• [PETIT EXERCICE A]
Traduisez en anglais la phrase « Rappelons quelques caractéristiques de la crise qui nous est imposée. », tirée de l'article sur la crise financière.

# # #

Le sud, combien de divisions ? J Cossart
par
popularité : 8%
Le Sud, combien de divisions ?
Le numéro 132 du 16 octobre 2008 de l’hebdomadaire Humanité Dimanche publie, à propos de la crise financière, deux articles de deux économistes membres du Conseil scientifique d’Attac-France, François Chesnais et Jacques Cossart.
Voici l’article de Jacques Cossart.
http://www.france.attac.org/spip.php?article9195
La crise financière qui va mobiliser plus de 1 000 milliards de fonds publics de part et d’autre de l’Atlantique pour tenter de « sauver » un système bancaire qui, sans cela, risque d’entrainer avec lui tout le reste, n’est- elle qu’une affaire d’appareils financiers ? Non malheureusement.
Rappelons l’ampleur du désastre ; le chiffre qui vient d’être évoqué représente le double du Produit intérieur brut (PIB) de toute l’Afrique subsaharienne ! Soulignons un des caractère les plus pernicieux du système capitaliste. Celui d’avoir su mêler son destin, quand les choses tournent mal, à celui des 6,5 milliards d’être humains dans une sorte de diabolique « si je tombe, tu tombes aussi ».
Rappelons quelques caractéristiques de la crise qui nous est imposée. Contrairement à ce qu’on voudrait -par intérêt ou cécité- nous faire croire, ce ne sont pas quelques dérives individuelles qui nous ont conduit à ces extrémités. C’est, au contraire, inhérent au système lui-même. Les quelques 4 000 milliards de dollars -une demie année du PIB européen- qui, chaque jour, constituent le commerce des devises et des actions, seraient le fait de quelques brebis galeuses ? Les avoirs des 150 premières transnationales équivalant à 120 % du PIB mondial ne serviraient pas de support aux bulles diverses ? Les paradis fiscaux qui stockent plus de 13 000 milliards de dollars ne seraient rien dans ce système fou ? Les 100 000 personnes détenant des avoirs financiers équivalents au quart du PIB mondial seraient étrangers aux spéculations de toutes sortes ?

# # #

• [PETIT EXERCICE B]
Ajoutez 85 à chaque coordonnée donnée en réponse dans les données, de la ligne contenant « vintage (268, 2399) » jusqu'à celle contenant « Iveco (441, 555) », toutes deux incluses. Recopiez ces seules lignes, sans en omettre aucune.

# # #

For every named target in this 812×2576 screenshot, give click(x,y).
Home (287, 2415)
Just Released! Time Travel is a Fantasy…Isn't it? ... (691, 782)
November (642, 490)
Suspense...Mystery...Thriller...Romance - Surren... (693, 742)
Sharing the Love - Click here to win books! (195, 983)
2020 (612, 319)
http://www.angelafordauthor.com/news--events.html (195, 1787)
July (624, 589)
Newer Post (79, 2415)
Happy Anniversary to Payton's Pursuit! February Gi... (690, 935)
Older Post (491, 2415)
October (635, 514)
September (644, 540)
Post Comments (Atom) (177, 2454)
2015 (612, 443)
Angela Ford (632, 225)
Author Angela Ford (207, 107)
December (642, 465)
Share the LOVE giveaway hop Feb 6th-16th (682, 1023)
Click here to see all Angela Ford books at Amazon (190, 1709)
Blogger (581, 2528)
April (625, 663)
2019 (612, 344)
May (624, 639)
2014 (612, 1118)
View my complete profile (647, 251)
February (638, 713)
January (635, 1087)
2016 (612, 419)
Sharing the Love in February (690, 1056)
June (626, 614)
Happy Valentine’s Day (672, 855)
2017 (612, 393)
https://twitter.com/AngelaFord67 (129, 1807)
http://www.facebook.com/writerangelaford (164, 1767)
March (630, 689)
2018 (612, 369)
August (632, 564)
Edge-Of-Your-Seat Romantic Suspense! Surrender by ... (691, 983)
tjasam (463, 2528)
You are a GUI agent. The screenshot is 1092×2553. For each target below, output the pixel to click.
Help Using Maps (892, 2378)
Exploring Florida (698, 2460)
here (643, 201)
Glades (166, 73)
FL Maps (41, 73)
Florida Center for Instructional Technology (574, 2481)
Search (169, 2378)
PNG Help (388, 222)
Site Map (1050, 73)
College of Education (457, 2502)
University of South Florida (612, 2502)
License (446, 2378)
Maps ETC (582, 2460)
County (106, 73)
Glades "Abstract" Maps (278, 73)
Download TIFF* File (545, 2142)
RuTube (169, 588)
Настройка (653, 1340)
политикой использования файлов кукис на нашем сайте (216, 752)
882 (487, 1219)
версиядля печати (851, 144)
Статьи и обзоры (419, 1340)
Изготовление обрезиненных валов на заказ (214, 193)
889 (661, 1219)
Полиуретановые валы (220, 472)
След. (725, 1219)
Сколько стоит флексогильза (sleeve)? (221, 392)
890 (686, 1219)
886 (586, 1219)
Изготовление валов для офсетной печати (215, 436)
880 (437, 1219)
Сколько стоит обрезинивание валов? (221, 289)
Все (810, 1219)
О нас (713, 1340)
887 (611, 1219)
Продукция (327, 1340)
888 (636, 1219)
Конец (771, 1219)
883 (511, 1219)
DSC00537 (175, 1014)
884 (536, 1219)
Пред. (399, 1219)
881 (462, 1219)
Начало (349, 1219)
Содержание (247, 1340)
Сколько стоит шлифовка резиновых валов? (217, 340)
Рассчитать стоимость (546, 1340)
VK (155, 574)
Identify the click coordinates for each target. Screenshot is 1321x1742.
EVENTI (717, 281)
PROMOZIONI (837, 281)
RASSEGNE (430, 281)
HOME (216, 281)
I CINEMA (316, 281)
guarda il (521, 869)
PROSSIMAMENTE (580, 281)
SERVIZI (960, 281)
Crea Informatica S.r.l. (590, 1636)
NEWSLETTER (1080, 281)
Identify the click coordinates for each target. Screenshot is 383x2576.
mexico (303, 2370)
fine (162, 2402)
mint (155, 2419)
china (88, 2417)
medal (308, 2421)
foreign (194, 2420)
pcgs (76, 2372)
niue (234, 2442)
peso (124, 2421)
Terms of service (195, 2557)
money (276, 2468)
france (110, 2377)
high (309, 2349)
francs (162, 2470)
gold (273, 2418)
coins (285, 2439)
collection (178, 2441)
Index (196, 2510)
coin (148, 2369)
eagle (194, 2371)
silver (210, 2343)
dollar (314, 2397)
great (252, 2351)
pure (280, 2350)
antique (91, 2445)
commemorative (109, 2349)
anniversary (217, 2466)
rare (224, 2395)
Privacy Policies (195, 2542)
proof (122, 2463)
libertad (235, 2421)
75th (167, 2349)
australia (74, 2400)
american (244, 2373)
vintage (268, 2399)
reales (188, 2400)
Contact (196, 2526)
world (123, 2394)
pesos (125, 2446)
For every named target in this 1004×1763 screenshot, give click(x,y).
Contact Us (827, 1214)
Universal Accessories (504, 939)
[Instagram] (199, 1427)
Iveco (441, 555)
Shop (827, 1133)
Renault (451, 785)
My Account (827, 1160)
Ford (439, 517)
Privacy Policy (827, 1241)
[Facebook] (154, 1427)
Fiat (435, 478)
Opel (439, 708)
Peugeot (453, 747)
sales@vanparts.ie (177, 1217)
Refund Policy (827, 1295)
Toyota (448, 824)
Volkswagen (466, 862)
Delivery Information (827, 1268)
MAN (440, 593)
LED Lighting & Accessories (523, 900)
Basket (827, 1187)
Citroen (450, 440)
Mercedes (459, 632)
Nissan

# # #

• [RÉSULTAT A]
Let us recall a few features of the crisis that has been imposed on us.

• [RÉSULTAT B]
vintage (353, 2484)
reales (273, 2485)
Contact (281, 2611)
world (208, 2479)
pesos (210, 2531)
For every named target in this 1004×1763 screenshot, give click(x,y).
Contact Us (912, 1299)
Universal Accessories (589, 1024)
[Instagram] (284, 1512)
Iveco (526, 640)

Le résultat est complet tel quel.